◆ Material provided:
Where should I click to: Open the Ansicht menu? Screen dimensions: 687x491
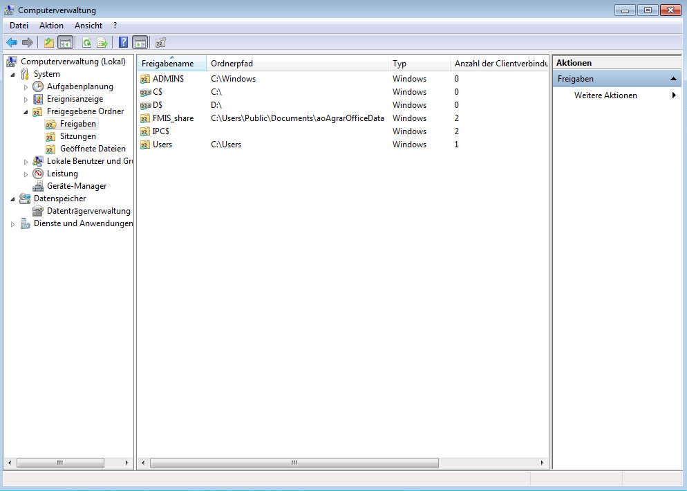pyautogui.click(x=88, y=26)
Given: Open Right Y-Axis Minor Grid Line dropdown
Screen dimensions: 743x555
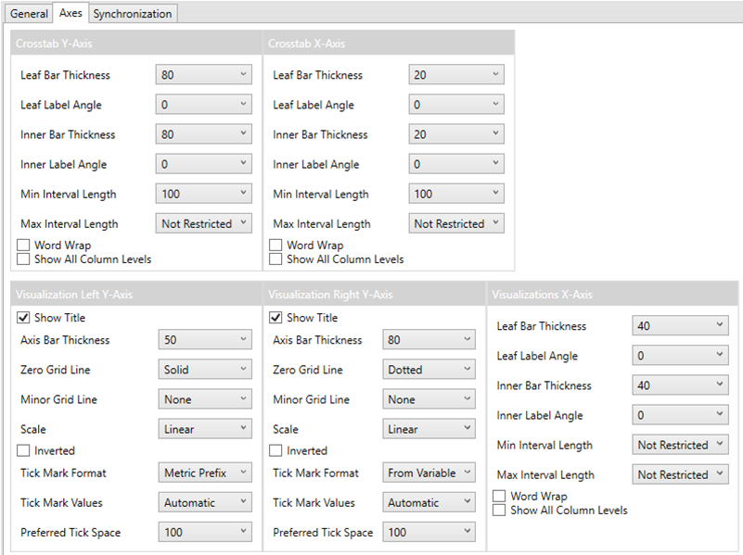Looking at the screenshot, I should pyautogui.click(x=429, y=399).
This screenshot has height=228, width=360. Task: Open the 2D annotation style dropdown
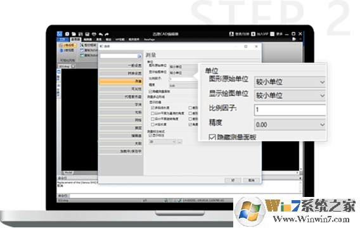[x=162, y=142]
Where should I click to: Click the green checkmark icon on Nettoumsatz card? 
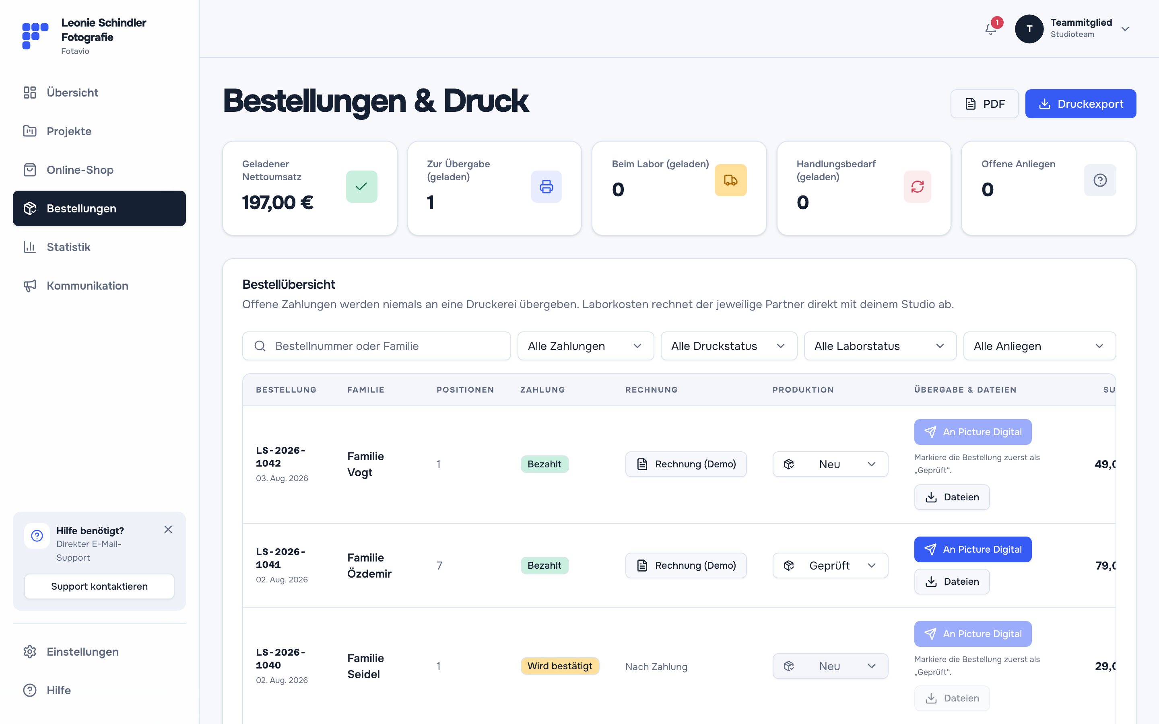point(362,186)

◆ What is required:
Leave out the pictures, and write out exactly the lines from the line containing "Given: Open Right" through the end of the records above.

◆ Task solution:
Given: Open Right Y-Axis Minor Grid Line dropdown
Screen dimensions: 743x555
Looking at the screenshot, I should pyautogui.click(x=429, y=399).
This screenshot has height=228, width=360. Task: Open the 2D annotation style dropdown
[x=162, y=142]
Where should I click to: Click the green checkmark icon on Nettoumsatz card? 
point(362,186)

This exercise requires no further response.